2001 no fue hace diez años. 2001 tiene diez años de experiencia(s).
Entrevista que me hizo Diego Skliar el 19 de dic de 2011.
Algunas cuestiones que abordamos para pensar 2001 en 2011:
- Pensar la represión posnacional actual, la que hace y deja hacer un Estado que comprobó la ineficacia del estado de sitio para asegurar la gobernabilidad (o, como cantábamos entonces: "el estado de sitio se lo meten en el culo").
- Ver los efectos actuales de 2001 en el Estado y en nosotros.
- El obstáculo de 2001 es su éxito mediático. Aprendamos de los indignados españoles: crear una visibilidad posmediática.
Planteo para “Pensar lo posnacional”
“Ahora bien, el Estado no tuvo, ni en la actualidad ni, sin duda, en el transcurso de su historia, esa unidad, esa individualidad, esa funcionalidad rigurosa, y me atrevería a decir que ni siquiera tuvo esa importancia. Después de todo, tal vez no sea más que una realidad compuesta y una abstracción mitificada cuya importancia es mucho más reducida de lo que se supone. Tal vez. Lo importante para nuestra… actualidad no es entonces la estatización de la sociedad sino lo que yo llamaría la ‘gubernamentalización’ del Estado” (M. Foucault, Seguridad, territorio, población, FCE, Buenos Aires, 2009 [1978], pp. 136-7).
“Hablar de gobernanza implica un reconocimiento del fracaso de la tecnocracia en la gestión del mundo.” (A. Lafuente, “Los cuatro entornos del procomún”).
“El kirchnerismo es neoliberalismo en el sentido de que gobierna una multiplicidad sin homogeneizarla.” (N. Ortiz Maldonado, 4/9/11a).
La pregunta por lo posnacional es una pregunta por las prácticas nuestras: incluye pensar el problema del análisis político, el problema de la situación, el problema de la intervención y su escala.

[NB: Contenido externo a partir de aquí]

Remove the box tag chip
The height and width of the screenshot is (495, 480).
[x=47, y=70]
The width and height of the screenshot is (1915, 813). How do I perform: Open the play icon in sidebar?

¿Podemos hacer un análisis político que no sea el de las primeras planas? ¿Un análisis que no ande pendiente de las medidas y discursos del gobierno ni de las operaciones y los debates (o barullos) de los medios?
Necesitamos hacer un análisis político que no sea el de la macropolítica sino de cómo la macro condiciona la micro, cómo la micro despliega (o declina) su potencia, cómo lo macro y lo micro se relacionan, se reclaman, cooperan, entran en tensión, etc. Necesitamos hacer un análisis político que nos sitúe y no que nos ubique. En la situación pensamos; en la posición peleamos.
En 2001, el enunciado que recorría (por lo general, en la práctica, y no siempre explícitamente) a los movimientos era política a distancia del Estado. Ni abolición ni nostalgia: distancia. Eso es más fácil cuando el Estado abandona. ¿Qué es de ese principio hoy, cuando el Estado se acerca? El impasse infrapolítico pasa por encontrar los modos en que practicar la autonomía con un Estado que no se declara prescindente sino lo contrario.
Vaya una tablita para entrarle a la cuestión.
| Posición de
enunciación |
Sufragante | Periodista | Nosotros | Agente estatal |
| Sujeto | Individual | Individual | Colectiva | ¿Institucional? |
| Subjetividad | Consumidora | Mediática | Dosmilunera | ¿Funcionarial? |
| Potencia | Optadora / individualizadora | Opinadora / delegadora | Politizadora / exploradora | ¿Articulador, recaudador, etc.? ¿? |
| Impotencia | De tarea (juntarse-hacer-configurar) | ¿De institu-cionalización? | De centralización | |
Tesis: hay un “afuera” del “todo” estatal. Pregunta: ¿cómo es la relación entre el fuera y el dentro? ¿Como la proponen Abad y Cantarelli?
A ver si podemos hacer un análisis político que sea teoría configurante y no opinión impotente.